A clear first step is vendor rationalization. Not every software provider should be on your approved list. The saturated market offers high-functioning alternatives beyond the dominant players, tier-two providers with more flexible pricing and better partnership models. If you’re only buying from the biggest names, you’re likely overpaying and under-leveraging. Smart CIOs will prioritize long-term partners who deliver value without locking the business into unnecessarily complex or high-cost ecosystems.
Oversight is also critical. That means actively cutting redundant tools, consolidating overlapping functionalities, and ensuring underused platforms are decommissioned. Relying on outdated legacy systems drives up compute and storage costs, especially when those systems weren’t built for cloud-scale demand. BCG recommends refactoring or modernizing these legacy stacks to lower mainframe consumption and reduce dependency on expensive infrastructure.

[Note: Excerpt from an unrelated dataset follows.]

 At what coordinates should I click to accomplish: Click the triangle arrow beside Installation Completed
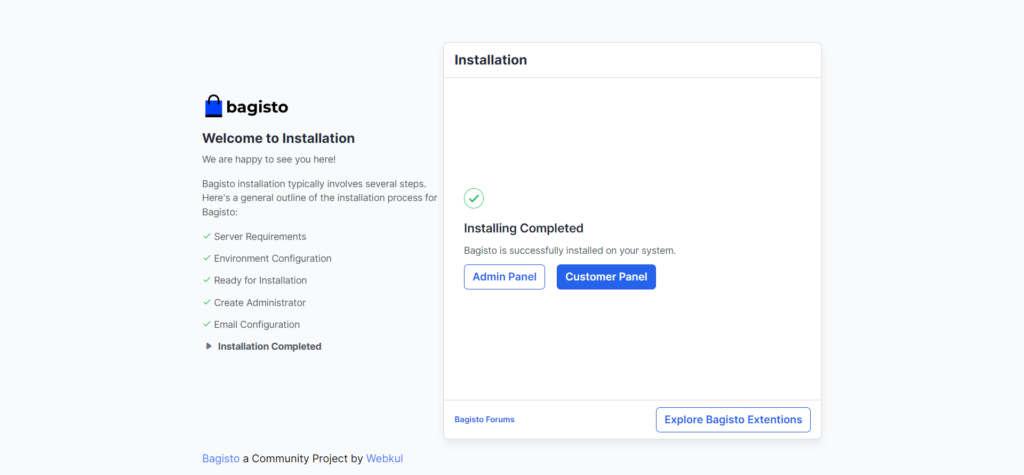point(208,346)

Another major opportunity: rethink infrastructure. Many companies are paying premium rates for cloud storage tiers they don’t actually need. Shifting workloads to lower-cost tiers, where possible, improves performance-to-cost ratios immediately. Pair that with a stronger commitment to open-source solutions where enterprise-grade options exist, and the savings accelerate without compromising capability.

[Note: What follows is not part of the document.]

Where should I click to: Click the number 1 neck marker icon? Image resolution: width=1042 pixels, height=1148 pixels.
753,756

This is about building a foundation that can actually support growth. BCG lays it out in a three-pronged approach: partner smarter, reduce waste, and optimize performance. That’s how you get control back.
The FinOps Foundation is also pushing for industry standards in SaaS billing, with early support from large providers. But as Bhave notes, that effort still has a long runway ahead. Most organizations are dealing with dozens of vendors, each with unique pricing models. No internal team is resourced to track that manually. Automation, strong internal frameworks, and vendor accountability are essential going forward.
Executives who recognize SaaS as a priority category for financial governance have an opportunity to lead cost management from the top. Waiting for software markets to become manageable on their own isn’t a solution. Doing nothing guarantees inefficiency. Taking ownership drives clarity, accountability, and long-term savings.
Key takeaways for leaders
- SaaS complexity is driving unsustainable spend: The rapid growth of specialized tools and pay-as-you-go pricing is causing uncontrolled software proliferation, redundancies, and underused licenses. Leaders should audit software usage and cut shelfware to protect budgets.
- AI features are inflating infrastructure costs: Gen AI add-ons are pushing cloud usage far beyond expectations, raising storage, compute, and compliance costs. Executives must factor AI-related infrastructure impact into procurement decisions to avoid budget shocks.
- Poor procurement visibility leads to waste: With decentralized purchasing and dozens of vendors using different billing models, software oversight is slipping. Leaders should improve transparency across licensing and vendor relationships to regain financial control.
- Strategic changes are needed to curb SaaS spend: BCG recommends forming partnerships with cost-effective vendors, eliminating duplicate tools, and optimizing infrastructure. Executives should embed these practices into FinOps and IT operations for long-term savings.